Теперь посмотрим, кто еще повинен перед нами в этой самой чертовщине, которая именуется мейерхольдовщиной. Я не имею возможности говорить об этом много, нужно сделать специальный доклад, чтобы дать вам что-нибудь вроде каталога или прейскуранта, где вы будете выбирать. Я уже сказал мимоходом о Люце, достаточно останавливался на Охлопкове, — он является самым типичным человеком, который в порядке эпигонства хватает самое неудачное в моих работах… Но когда я услышал его кающимся и увидел, что он сам раздевается, берет в руки розгу и сам начинает себя по обнаженному телу бить — получилась невозможная вещь[dxlviii]. Как же он дальше будет жить; если он отречется от всего, на чем основал свою славу, то что же он будет делать?
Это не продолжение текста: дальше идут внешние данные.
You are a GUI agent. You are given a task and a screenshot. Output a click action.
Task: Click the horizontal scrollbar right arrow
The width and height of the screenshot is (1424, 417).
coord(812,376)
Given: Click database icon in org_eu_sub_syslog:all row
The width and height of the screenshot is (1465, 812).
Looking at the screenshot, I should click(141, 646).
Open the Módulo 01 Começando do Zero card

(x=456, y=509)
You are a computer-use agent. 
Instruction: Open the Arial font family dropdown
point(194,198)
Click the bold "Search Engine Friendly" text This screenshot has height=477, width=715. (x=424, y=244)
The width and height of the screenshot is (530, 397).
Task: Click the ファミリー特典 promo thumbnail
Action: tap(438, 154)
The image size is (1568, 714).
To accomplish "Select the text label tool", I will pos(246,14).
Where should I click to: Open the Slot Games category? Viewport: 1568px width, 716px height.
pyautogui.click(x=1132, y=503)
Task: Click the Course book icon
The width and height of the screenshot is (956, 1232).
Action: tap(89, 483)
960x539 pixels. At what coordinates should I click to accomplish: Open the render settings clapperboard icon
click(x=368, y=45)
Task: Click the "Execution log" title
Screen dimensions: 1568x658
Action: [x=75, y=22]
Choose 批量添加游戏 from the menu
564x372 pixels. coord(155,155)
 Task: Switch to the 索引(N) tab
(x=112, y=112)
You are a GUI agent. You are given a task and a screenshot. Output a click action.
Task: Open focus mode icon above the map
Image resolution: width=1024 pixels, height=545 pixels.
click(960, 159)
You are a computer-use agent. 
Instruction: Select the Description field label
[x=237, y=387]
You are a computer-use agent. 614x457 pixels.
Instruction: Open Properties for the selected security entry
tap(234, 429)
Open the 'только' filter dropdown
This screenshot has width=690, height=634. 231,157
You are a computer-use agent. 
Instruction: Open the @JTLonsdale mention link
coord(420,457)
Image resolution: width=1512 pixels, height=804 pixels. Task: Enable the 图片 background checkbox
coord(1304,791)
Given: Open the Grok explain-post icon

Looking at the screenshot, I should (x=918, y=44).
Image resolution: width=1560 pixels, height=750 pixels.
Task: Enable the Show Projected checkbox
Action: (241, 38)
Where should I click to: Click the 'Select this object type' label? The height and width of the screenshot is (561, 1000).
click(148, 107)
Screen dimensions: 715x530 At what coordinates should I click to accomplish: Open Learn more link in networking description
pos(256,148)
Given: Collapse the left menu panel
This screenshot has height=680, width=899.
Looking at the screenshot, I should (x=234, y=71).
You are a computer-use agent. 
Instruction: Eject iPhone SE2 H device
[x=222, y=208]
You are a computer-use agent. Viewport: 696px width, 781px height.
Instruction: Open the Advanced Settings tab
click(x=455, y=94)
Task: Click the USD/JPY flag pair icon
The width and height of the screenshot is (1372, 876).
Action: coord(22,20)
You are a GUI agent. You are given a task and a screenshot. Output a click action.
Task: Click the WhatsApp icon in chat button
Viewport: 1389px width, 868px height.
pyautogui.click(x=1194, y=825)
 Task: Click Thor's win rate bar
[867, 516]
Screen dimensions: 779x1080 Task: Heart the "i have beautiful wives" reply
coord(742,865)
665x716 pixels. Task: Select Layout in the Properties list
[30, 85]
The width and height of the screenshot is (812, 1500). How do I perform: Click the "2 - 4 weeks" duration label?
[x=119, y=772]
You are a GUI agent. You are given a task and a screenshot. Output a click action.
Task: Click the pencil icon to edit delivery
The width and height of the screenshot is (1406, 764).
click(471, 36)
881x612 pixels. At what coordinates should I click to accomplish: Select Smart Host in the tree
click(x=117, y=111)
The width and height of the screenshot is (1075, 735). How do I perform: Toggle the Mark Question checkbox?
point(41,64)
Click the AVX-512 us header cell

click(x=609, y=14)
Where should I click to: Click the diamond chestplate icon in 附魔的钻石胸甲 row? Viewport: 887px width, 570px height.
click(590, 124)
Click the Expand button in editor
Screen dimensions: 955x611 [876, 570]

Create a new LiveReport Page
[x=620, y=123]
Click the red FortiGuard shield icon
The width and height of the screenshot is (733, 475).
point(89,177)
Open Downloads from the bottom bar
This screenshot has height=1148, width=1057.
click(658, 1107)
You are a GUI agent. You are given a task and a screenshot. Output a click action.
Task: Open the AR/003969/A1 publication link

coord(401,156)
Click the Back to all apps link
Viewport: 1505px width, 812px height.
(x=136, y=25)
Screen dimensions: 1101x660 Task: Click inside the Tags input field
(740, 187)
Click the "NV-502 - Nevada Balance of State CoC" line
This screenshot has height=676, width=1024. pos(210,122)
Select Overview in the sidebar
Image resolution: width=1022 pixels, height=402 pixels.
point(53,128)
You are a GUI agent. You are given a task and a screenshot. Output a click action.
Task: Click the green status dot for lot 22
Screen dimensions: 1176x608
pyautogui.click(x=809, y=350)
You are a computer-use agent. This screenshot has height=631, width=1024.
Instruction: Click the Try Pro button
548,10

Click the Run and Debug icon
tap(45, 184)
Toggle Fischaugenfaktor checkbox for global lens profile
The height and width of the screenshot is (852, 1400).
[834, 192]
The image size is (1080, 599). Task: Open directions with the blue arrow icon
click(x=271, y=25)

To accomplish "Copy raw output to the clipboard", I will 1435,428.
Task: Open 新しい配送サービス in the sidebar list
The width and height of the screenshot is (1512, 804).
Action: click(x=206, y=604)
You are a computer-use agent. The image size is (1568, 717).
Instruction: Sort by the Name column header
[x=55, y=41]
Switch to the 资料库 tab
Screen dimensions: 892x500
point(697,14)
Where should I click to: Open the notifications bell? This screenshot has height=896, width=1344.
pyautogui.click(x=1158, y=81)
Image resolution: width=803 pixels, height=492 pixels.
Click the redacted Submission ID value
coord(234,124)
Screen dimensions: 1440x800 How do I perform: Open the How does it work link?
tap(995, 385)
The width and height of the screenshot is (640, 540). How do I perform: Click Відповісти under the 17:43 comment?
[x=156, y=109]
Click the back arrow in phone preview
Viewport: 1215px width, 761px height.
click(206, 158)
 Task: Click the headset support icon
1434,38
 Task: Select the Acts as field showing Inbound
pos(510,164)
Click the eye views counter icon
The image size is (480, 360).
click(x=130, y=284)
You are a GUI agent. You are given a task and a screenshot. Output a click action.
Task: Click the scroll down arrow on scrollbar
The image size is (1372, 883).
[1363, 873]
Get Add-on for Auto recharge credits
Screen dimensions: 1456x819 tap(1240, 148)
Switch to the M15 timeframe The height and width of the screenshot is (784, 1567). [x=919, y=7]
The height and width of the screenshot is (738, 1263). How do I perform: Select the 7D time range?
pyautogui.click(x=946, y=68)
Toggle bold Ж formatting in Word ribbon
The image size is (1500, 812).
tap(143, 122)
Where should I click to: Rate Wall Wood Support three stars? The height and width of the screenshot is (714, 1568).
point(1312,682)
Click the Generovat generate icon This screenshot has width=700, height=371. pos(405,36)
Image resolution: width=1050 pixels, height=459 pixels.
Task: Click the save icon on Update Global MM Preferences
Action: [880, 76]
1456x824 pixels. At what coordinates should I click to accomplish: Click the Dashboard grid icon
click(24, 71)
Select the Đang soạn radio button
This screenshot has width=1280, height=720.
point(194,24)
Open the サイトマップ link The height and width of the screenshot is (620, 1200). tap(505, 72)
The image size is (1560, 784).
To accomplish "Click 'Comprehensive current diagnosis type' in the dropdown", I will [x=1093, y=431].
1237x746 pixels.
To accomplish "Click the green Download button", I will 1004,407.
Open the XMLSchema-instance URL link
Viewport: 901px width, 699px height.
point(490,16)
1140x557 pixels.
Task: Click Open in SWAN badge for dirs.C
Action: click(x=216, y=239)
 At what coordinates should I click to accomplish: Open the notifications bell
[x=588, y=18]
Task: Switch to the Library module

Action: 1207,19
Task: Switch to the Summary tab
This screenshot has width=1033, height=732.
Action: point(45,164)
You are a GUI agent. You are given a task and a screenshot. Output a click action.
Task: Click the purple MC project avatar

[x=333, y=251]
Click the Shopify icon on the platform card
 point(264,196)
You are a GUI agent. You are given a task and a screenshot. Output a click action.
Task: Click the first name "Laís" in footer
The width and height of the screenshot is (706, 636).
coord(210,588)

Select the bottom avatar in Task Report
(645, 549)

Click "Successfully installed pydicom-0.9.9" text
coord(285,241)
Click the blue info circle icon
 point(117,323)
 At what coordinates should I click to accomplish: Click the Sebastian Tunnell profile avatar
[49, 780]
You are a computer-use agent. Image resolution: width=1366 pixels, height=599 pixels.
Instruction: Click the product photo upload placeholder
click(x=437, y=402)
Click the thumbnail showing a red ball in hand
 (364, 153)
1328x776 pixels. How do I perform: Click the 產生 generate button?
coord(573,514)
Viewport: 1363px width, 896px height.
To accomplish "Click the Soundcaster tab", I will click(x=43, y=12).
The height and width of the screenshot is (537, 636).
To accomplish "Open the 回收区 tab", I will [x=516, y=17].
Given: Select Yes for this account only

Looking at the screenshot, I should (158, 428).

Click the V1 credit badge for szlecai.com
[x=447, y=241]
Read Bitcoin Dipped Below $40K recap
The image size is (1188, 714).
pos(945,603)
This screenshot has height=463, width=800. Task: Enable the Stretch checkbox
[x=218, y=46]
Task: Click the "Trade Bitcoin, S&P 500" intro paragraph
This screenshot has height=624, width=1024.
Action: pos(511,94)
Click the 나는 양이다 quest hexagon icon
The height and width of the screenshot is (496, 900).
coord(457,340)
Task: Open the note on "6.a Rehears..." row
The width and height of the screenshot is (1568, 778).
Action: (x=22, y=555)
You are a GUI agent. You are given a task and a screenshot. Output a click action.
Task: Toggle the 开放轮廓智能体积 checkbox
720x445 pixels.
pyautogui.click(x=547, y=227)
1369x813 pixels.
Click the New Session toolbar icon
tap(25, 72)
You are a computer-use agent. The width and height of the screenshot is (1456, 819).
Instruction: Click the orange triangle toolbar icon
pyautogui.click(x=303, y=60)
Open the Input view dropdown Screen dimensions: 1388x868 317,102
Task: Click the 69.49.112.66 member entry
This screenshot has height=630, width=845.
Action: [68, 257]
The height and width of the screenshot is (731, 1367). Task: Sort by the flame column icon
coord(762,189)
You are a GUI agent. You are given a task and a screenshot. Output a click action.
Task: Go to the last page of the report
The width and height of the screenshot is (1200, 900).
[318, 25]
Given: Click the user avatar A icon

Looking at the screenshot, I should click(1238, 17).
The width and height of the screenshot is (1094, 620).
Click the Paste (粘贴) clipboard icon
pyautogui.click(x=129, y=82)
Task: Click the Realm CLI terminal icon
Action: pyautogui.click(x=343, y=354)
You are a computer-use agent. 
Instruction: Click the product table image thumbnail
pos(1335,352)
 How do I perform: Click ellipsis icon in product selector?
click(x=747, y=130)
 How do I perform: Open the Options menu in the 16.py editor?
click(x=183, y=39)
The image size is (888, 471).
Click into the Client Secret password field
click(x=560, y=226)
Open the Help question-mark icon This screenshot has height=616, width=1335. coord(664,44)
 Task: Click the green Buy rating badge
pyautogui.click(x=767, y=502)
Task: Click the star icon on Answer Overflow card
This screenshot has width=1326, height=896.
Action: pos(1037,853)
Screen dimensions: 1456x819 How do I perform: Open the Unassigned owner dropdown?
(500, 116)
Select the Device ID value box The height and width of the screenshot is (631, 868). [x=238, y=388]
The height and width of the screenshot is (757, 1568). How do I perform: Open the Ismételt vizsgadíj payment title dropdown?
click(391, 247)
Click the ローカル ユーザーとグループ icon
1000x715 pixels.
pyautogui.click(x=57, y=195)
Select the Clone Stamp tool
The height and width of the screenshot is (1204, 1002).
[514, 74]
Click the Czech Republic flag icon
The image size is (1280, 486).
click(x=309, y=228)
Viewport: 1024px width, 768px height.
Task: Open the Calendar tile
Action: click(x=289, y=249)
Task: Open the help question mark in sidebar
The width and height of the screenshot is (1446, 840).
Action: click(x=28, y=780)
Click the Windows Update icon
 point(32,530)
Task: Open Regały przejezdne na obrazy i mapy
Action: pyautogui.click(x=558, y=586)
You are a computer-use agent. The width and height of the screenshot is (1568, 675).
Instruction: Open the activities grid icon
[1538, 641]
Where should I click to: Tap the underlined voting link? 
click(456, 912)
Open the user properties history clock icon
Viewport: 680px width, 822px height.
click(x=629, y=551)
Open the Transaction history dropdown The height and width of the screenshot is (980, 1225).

Бывают такие ученики больших учителей, как ваш покорный слуга, который обязан своими большими достижениями тому обстоятельству, что начало своей деятельности провел в лаборатории замечательного мастера — К. С. Станиславского. Если бы я вдруг, ни с того, ни с сего… Этого, конечно, случиться не может, потому что слишком последовательно я шел к утверждению на сцене реализма на базе условного театра, чтобы от этого отказаться, я от этого не могу отказаться, это значило бы, что я наступил на горло собственной песне, — но если бы это случилось, такое сумасшествие, что я бы отказался, то я мог бы очутиться на улице, с котомкой, переданной мне, как Аркашке[dxlix]. Но у Аркашки была библиотека, а у меня были те обязательные правила, обязательные законы, которые я получил от К. С. Станиславского и которые я никогда не профанировал. Я часто отступал от канонов, которые он мне вручил, я не шел по проторенной дороге, я {344} любил искать дороги окольные, но я никогда не терял связи с жизнью. Все, что я делал, было тесно связано с природой, с изучением действительности, с изучением жизни. Я проводил время не столько в библиотеках и музеях, сколько в гуще самой жизни; имея в руках каноны К. С. Станиславского, имея обязательные законы взаимоотношений актеров и режиссеров, мастерства мизансцен, игры с вещью, я могу вспомнить целый ряд случаев, когда Константин Сергеевич открывал мне секреты отношения к вещи и влияния вещи на человека в смысле игровом. Здесь я говорю не в плане философском, а в плане чисто технологическом. И я, очутившись на улице с этой котомкой, мог бы дать еще целый ряд хороших вещей, от которых я, конечно, <не> отказался бы, потому что я лишился бы самого главного, ради чего я жил и работал. Но я думаю, что отрекающийся Охлопков становится на опасный путь. Что он будет делать в качестве заведующего Театром народного творчества?[dl] Это не все, что художник должен сказать, это побочная работа, но как возглавляющий Реалистический театр (почему он называется Реалистическим театром, — не знаю) он окажется в трудном положении.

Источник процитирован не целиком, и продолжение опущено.